A horn blared and I turned to find a truck almost upon me, the sound of its engine overlaid by the murmur of the water at my feet. ‘Hi!’ It drew up beside me, Tony Tarasconi leaning out of the cab window. ‘Somebody gave you a ride, eh? I got held up. Didn’t reckon you’d have got this far.’
I took a picture of Dalton’s Post, another of the fording place, then climbed into the truck. ‘That’s our road, over there.’ Tarasconi nodded to the further bank, swinging round and heading back to where the first set of tyre marks led down to the water. He rammed the gear lever into first as the yellow snout of the truck with its radiator guard dipped down into the creek and we began crunching our way across from one grey shingle bank to another until at last we came out on the far side dripping water, the track ahead climbin
g steadily. ‘It’s all right here. To my claim is only about ten miles, pretty good going all the way. But the claim …’ He shrugged. ‘My claim not so good, lot of work, not much gold. Is placer mining, of course. (He pronounced it ‘plasser’.) Reckon the boys who worked it before got the best of it. Anyway, I pay too much royalty. Thirty per cent is too much.’ He grinned at me, his teeth showing white under the hooked nose. ‘Higher up is different. Up above the timber line they got a real “plasser” mine, the benches clearly defined, like raised beaches, a good yield of pay dirt, and down near the bedrock gold that you can see.’

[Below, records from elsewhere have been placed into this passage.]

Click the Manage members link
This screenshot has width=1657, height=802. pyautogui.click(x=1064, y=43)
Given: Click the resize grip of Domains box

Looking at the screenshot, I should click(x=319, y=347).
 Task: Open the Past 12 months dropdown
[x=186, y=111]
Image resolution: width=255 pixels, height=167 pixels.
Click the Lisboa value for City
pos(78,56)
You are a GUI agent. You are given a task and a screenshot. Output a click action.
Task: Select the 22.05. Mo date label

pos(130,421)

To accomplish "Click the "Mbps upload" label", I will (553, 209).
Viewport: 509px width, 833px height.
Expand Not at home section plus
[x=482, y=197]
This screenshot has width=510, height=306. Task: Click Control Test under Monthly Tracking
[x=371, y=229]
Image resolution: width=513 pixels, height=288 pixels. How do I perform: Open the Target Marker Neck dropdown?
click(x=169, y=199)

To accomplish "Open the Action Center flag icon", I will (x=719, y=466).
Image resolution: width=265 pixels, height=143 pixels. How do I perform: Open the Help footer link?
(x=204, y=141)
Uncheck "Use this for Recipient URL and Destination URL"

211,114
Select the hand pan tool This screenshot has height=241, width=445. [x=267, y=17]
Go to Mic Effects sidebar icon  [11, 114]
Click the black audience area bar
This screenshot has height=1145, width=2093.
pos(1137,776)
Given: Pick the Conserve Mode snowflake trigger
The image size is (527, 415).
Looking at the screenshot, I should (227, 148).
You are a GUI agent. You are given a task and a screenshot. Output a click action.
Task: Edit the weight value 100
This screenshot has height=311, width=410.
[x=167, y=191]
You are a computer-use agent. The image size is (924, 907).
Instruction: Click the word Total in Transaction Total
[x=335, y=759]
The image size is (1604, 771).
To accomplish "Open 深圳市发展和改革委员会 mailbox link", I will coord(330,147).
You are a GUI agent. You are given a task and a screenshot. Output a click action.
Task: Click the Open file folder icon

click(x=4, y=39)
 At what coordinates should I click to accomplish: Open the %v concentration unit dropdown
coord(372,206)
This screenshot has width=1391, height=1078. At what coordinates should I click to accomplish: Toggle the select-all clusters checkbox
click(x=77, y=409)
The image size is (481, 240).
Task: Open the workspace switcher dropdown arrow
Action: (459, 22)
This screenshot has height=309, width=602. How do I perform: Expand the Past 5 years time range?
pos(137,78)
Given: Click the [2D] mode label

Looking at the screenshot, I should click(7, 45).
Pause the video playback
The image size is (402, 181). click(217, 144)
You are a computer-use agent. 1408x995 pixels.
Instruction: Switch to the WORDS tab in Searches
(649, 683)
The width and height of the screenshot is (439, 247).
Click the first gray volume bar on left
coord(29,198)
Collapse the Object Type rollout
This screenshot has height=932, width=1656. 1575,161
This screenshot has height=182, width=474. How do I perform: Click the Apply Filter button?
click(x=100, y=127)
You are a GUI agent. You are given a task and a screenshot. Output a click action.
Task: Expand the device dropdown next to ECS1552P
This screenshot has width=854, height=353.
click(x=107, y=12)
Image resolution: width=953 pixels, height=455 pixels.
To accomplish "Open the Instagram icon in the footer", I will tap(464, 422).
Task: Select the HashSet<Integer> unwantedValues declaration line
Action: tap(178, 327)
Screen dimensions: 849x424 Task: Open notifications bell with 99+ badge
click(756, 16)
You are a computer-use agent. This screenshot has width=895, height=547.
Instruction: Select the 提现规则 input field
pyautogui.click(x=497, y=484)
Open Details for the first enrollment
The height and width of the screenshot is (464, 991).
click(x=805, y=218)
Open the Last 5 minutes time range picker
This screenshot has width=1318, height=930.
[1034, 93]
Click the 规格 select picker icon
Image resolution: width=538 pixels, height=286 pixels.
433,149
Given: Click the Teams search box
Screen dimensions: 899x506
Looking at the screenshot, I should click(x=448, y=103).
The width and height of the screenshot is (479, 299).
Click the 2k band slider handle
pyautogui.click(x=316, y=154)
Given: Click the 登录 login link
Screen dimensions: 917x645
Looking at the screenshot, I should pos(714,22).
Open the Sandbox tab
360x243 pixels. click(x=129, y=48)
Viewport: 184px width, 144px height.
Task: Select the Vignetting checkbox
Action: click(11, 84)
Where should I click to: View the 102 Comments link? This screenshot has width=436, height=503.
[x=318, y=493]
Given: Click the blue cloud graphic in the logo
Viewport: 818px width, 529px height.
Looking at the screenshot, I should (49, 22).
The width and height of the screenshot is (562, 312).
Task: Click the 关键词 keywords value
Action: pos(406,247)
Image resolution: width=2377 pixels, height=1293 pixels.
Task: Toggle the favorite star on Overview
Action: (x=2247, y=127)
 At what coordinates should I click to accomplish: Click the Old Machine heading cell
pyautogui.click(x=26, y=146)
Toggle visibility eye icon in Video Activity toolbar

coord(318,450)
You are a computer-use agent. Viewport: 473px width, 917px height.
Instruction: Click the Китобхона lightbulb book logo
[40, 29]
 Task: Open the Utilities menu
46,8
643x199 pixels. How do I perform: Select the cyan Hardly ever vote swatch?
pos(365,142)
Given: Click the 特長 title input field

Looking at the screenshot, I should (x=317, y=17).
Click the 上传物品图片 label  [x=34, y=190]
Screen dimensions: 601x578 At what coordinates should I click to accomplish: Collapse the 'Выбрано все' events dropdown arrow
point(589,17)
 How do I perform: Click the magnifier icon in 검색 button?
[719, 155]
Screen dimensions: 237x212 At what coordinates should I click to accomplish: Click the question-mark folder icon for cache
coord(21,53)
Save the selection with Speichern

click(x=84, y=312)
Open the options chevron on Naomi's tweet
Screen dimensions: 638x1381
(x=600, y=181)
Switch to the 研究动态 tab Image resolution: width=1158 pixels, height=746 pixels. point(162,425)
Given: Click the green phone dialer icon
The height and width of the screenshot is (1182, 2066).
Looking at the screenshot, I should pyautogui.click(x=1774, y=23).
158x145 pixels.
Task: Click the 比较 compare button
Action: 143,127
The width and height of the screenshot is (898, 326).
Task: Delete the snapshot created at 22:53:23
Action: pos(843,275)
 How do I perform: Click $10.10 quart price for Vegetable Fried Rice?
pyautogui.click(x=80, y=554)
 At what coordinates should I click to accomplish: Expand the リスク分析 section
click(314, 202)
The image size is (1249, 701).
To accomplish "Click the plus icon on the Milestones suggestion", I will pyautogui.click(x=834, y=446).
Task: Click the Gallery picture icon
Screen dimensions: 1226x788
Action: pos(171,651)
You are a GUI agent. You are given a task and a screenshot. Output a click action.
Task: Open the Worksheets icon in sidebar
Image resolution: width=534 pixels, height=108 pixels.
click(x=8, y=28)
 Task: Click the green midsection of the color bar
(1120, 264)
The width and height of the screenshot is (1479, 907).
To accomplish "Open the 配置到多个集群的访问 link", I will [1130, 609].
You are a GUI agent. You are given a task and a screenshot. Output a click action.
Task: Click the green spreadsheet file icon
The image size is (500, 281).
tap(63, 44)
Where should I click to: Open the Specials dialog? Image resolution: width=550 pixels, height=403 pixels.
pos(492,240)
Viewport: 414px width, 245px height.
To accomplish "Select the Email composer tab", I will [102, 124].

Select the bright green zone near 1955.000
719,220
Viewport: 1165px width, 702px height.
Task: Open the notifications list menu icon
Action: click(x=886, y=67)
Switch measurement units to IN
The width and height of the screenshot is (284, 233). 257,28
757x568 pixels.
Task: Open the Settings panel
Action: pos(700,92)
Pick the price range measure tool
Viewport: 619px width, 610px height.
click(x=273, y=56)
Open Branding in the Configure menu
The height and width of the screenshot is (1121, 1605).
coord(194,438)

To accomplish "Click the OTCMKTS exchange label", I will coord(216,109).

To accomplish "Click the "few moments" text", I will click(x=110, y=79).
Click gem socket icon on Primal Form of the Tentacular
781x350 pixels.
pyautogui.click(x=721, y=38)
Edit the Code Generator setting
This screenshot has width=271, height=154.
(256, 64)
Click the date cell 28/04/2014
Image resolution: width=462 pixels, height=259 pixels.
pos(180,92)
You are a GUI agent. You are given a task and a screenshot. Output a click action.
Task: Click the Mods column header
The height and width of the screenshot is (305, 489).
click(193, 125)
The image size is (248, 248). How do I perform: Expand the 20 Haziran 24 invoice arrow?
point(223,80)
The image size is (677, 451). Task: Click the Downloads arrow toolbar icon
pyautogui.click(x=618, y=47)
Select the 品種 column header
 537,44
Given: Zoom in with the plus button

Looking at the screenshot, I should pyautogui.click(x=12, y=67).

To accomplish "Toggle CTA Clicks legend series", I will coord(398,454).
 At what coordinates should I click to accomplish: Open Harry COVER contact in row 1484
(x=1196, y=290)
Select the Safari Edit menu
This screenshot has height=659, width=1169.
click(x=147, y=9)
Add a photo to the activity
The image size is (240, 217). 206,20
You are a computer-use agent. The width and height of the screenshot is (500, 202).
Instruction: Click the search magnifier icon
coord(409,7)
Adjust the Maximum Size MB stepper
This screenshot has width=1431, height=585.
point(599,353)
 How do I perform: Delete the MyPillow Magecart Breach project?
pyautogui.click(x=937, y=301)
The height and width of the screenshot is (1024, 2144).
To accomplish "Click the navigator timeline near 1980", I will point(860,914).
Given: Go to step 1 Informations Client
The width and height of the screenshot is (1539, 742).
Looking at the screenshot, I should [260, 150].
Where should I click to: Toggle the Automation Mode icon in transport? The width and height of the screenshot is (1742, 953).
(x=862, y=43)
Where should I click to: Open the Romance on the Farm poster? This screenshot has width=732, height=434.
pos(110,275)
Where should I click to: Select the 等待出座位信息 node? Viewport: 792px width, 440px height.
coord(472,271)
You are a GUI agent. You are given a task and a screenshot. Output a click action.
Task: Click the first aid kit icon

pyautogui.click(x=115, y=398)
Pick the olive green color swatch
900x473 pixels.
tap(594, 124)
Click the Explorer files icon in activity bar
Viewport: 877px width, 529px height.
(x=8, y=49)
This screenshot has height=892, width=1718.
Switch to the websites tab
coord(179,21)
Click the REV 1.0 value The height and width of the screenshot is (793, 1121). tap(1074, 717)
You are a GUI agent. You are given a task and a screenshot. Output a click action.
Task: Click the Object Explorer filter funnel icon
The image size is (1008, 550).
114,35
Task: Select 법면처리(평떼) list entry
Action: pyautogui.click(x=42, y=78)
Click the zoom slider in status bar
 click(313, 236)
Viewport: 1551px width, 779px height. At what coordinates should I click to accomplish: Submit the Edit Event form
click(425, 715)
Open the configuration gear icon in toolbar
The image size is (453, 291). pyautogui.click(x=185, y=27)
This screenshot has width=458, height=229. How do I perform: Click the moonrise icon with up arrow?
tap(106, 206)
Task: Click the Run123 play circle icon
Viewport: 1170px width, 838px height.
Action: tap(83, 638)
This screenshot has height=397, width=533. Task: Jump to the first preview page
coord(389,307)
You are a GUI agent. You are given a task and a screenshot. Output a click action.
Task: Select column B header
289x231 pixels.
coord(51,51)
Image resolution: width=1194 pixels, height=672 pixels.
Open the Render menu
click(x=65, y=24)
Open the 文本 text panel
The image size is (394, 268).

We were doing a steady 30 kph on the clock, the truck bucking and rearing as we climbed towards a hump of land that was like a small pass. ‘Why do you do it if it doesn’t pay?’ I asked, and he laughed: ‘Is a good question. Why do I do it, eh? You ever been a plumber?’ He saw the look on my face and laughed again, beating the side of his door with his hand. ‘Six months’ plumbing, flushing out other people’s shit - you need a breath of clean fresh air then, so six months’ mining. You know Medicine Hat? No? It’s down in the prairie country, Alberta, an old CPR town. Plumbing six months in Medicine Hat is enough. Okay? So now you know why I come here. Some day —’ his eyes were shining again — ‘some day I strike it rich. Not on the claim I work now, but somewhere… Stone Slide maybe -‘ He gave me a quick, sidelong glance, and then we were over the hump and dropping sharply. The gorge is down there.’ He jerked his head to the right and a moment later he was thrusting the truck round a bend, slithering on the slime of frozen mud just surface-thawed by the sun. A side track dropped away to the right and he swung onto it, and in an instant we were bumping our way down a steep hill that looked as though in heavy rain, or when the snows melted, it became the bed of a torrent. ‘Now you see the difference,’ he yelled at me. ‘We’re on the Ice Cold track. Is bad, this one. Nobody do nothing to it for many years now. No gold, no money — that’s the way it is in this goddamned country.’